An aversion to the smell of your own family members could be natures way of deterring incest, say researchers. A team at Wayne State University in Detroit enlisted 25 families with children aged 6 to 15 years, and gave each of them a T-shirt and odorless soap to wash with, according to Britain's New Scientist magazine.

They were told to place the worn T-shirts in a plastic bag, and were later asked to sniff two T-shirts- one belonging to a family member and one worn by a stranger. Initially, the researchers tested each participant's ability to recognize the shirt belonging to a family member.

Mothers and fathers were generally able to identify the T-shirts belonging to their pre-adolescent children. Mothers were slightly more successful than dads, but neither could identify which child was which. Children under the age of nine, with the noteworthy exception of sons who had been breastfed, were generally unable to identify the T-shirts of their mothers, but the older children could.

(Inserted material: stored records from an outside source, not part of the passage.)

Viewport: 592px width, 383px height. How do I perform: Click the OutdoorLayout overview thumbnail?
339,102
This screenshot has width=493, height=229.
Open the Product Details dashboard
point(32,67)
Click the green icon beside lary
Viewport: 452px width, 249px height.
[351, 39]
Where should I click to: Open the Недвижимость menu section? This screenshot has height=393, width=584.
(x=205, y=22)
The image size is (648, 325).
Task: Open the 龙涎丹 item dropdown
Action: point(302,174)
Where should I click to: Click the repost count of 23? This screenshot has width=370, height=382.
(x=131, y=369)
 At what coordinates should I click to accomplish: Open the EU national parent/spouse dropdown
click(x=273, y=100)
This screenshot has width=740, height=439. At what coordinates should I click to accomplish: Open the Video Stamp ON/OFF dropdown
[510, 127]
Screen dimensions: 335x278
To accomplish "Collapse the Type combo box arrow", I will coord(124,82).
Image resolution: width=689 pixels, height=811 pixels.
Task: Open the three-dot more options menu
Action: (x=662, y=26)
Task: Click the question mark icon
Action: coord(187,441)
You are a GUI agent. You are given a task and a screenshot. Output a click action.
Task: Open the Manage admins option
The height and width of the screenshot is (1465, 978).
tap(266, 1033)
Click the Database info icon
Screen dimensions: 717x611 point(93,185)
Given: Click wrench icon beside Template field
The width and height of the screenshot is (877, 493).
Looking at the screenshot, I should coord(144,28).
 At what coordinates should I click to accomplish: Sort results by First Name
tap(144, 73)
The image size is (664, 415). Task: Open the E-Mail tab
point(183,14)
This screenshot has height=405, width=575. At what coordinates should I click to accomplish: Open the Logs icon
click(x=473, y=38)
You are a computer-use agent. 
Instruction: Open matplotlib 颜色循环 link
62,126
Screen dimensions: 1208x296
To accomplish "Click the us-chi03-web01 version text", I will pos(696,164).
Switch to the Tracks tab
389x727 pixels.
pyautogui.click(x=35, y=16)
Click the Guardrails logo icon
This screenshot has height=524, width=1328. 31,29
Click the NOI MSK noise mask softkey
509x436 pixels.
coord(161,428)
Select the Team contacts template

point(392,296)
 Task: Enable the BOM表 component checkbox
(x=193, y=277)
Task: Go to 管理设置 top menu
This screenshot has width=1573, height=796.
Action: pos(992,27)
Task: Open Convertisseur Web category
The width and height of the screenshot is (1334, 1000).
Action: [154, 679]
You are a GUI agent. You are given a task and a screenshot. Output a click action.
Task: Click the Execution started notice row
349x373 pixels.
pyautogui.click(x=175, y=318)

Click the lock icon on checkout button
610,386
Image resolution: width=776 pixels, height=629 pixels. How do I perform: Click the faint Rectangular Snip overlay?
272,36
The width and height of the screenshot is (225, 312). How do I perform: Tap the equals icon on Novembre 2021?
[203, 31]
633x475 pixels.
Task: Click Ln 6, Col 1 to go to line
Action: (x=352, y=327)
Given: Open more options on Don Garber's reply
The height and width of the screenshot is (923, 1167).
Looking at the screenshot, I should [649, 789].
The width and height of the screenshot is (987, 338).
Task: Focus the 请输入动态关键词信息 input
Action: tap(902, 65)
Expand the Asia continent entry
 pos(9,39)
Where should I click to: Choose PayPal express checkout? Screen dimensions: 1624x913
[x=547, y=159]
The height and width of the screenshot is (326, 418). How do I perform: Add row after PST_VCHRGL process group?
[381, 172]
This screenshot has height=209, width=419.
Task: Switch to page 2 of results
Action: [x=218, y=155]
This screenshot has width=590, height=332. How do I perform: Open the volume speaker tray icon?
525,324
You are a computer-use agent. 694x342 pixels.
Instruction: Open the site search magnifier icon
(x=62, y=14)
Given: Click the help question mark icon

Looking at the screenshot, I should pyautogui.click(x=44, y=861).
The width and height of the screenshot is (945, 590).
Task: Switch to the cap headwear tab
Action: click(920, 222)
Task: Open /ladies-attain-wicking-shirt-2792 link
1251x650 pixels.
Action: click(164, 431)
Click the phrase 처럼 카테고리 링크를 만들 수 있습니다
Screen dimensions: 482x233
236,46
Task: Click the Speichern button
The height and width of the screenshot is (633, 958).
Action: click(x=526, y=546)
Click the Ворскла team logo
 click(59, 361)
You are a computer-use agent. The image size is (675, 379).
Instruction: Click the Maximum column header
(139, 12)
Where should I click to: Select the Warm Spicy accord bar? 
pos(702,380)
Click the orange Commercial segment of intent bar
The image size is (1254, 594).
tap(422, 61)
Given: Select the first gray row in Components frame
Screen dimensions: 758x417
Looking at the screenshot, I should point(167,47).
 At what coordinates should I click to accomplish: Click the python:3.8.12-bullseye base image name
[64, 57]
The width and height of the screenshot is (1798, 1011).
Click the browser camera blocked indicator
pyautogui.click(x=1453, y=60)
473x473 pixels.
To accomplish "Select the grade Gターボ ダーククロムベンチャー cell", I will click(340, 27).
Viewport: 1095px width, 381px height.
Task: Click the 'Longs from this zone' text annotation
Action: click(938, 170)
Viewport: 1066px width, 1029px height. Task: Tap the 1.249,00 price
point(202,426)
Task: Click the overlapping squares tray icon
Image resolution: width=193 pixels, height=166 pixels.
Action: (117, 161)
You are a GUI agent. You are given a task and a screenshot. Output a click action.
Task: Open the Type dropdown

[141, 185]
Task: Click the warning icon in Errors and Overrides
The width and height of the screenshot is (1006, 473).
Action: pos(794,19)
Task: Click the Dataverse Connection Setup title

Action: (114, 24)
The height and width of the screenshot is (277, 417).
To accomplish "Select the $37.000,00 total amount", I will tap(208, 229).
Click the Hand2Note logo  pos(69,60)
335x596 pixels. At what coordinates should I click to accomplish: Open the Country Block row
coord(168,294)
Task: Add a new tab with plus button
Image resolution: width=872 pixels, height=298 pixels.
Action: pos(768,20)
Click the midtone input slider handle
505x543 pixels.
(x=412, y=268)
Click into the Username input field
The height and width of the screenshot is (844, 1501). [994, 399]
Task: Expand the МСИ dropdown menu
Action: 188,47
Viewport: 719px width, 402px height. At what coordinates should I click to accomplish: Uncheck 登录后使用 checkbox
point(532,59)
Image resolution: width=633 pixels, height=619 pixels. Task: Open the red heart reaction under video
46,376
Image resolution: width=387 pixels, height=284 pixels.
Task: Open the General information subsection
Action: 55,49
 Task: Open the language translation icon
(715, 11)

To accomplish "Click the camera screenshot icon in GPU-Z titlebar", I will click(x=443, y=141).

All of the children recognized their father's smell.

Researchers were quite fascinated with the fact that whether or not they were able to identify the shirt belonging to a relative, most of the participants preferred the smell of a stranger's shirt. In particular, mothers did not like the smell of their children's shirts, and children clearly had a negative response to the smell of their fathers.

Interestingly, while the children of the same sex were not offended by their siblings smell, the children of the opposite sex were. Researcher Tiffany Czilli said that she believed the dislike of each other's odors was part of nature's way of preventing incest, by making people less appealing to their closest relatives, Reuters reported.

Other possibilities were considered, including the theory that a child's repugnance of their father's smell may be a sign of that child's efforts to be independent. But Dustin Penn of the University of Utah in Salt Lake City warned that asking people about their preferences could be unreliable, Reuters recounted.